When asked if he has been called an anti-Semite, Summerfield replied,
"I'm called that all the time. It doesn't inhibit me. If anything, it encourages me because it means I'm getting through to them."
"Israel continues to play the Holocaust story and anti-Semitism as a way of blocking the truth."
Summerfield advocates boycotts against Israel and wants to bar Israeli physicians from participating in international academic conferences. Apparently, to him, punishing the Jewish state's medical practitioners by impeding their ability to exchange information with practitioners worldwide outweighs any benefits to worldwide health that such exchanges foster.
Even the Palestinians, whose cause Summerfield claims to champion, benefit immensely from their access to Israeli medical institutions. Thousands of Palestinians, including residents of Gaza, are treated by Israeli doctors and nurses every year. Fortunately, Israeli contributions to advancing the state of medicine are of such consequence that Summerfield's efforts to isolate Israel has generated little support.
The following week, The Lancet
published an editorial
, "Protecting the rights of Palestinian children detained in Israel," commenting on a UNICEF report criticizing Israel for its practices detaining Palestinian children and adolescents suspected of engaging in attacks against Israelis.

- _Recorded data_:

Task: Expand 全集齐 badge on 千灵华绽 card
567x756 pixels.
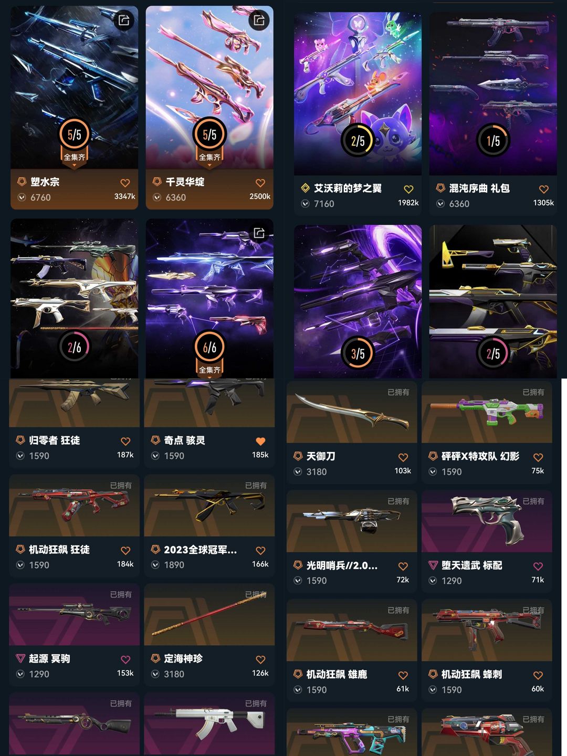Action: pos(209,158)
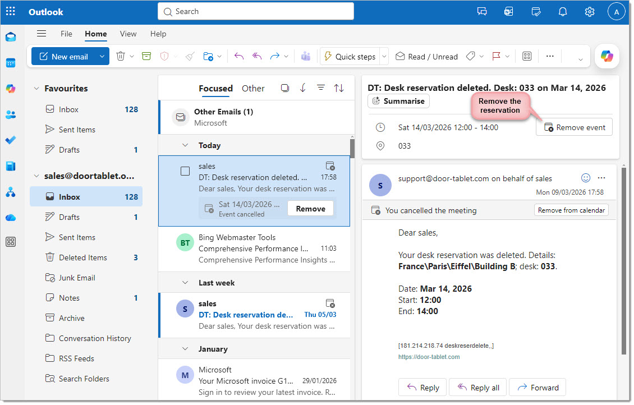Open the door-tablet.com link in the email
This screenshot has width=634, height=405.
429,357
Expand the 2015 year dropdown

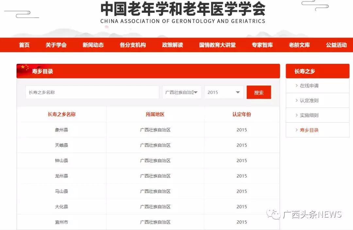tap(224, 92)
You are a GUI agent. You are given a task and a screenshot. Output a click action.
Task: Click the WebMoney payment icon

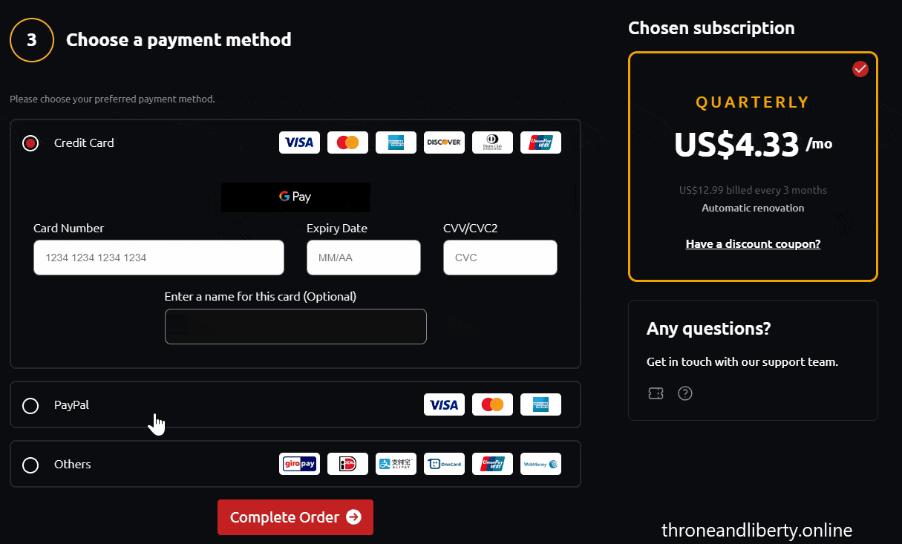540,464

- _Brief A_: In the passage on Summerfield, what does he want to bar Israeli physicians from doing?
- _Brief B_: Please continue the passage on Summerfield and Israel from the end of its last sentence.

- _Response area A_: Participating in international academic conferences.

- _Response area B_:
The UNICEF report
, Children in Israeli Military Detention: Observations and Recommendations
states that Palestinian youths detained by the Israeli military have been subjected to "widespread, systematic and institutionalized" ill-treatment. The charges are serious, however, the actual report
and the press release
by UNICEF exhibit a distinctly more balanced tone than the editorial published in The Lancet.
The UNICEF report makes serious allegations about Israeli military detention practices, but avoids using inflammatory language. It comments favorably on steps Israel has taken to be in compliance with "international norms."
UNICEF's press release also reflected this balanced tone. Its lead stated, "UNICEF today outlined practical measures that could be adopted to improve the treatment of Palestinian children who are in contact with the Israeli military detention system." It also concluded on an optimistic note, stating,
UNICEF welcomes some improvement in the treatment of Palestinian children in the Israeli military system over the past years, including raising the age when Palestinian children reach adulthood from 16 to 18 years. UNICEF will continue its engagement with Israeli military authorities to improve the safeguards that promote the rights and well-being of Palestinian children in military custody.
The Lancet, by contrast, contains none of this balance. Its lead diverges from the actual story, the UNICEF report, instead emphasizing the theme of Palestinian grievance:
"What it feels like to live here you ask? It's like being a shadow of your own, caught on the ground, not being able to break out and you see yourself lying there, but you cannot fill the shadow with life."
Alleged Israeli detention violations are characterized as "appalling acts." But no such words are applied to Palestinian stone throwers. After mentioning the occasional use of Palestinian minors as suicide bombers, The Lancet informs that "most detainments are for throwing stones," implying that it is not a serious crime. However, shattering the windshields of automobiles driven by unsuspecting civilian commuters is a very serious crime. Ironically, the day before The Lancet editorial appeared, an Israeli infant was critically injured in an automobile accident caused by Palestinian stone throwers.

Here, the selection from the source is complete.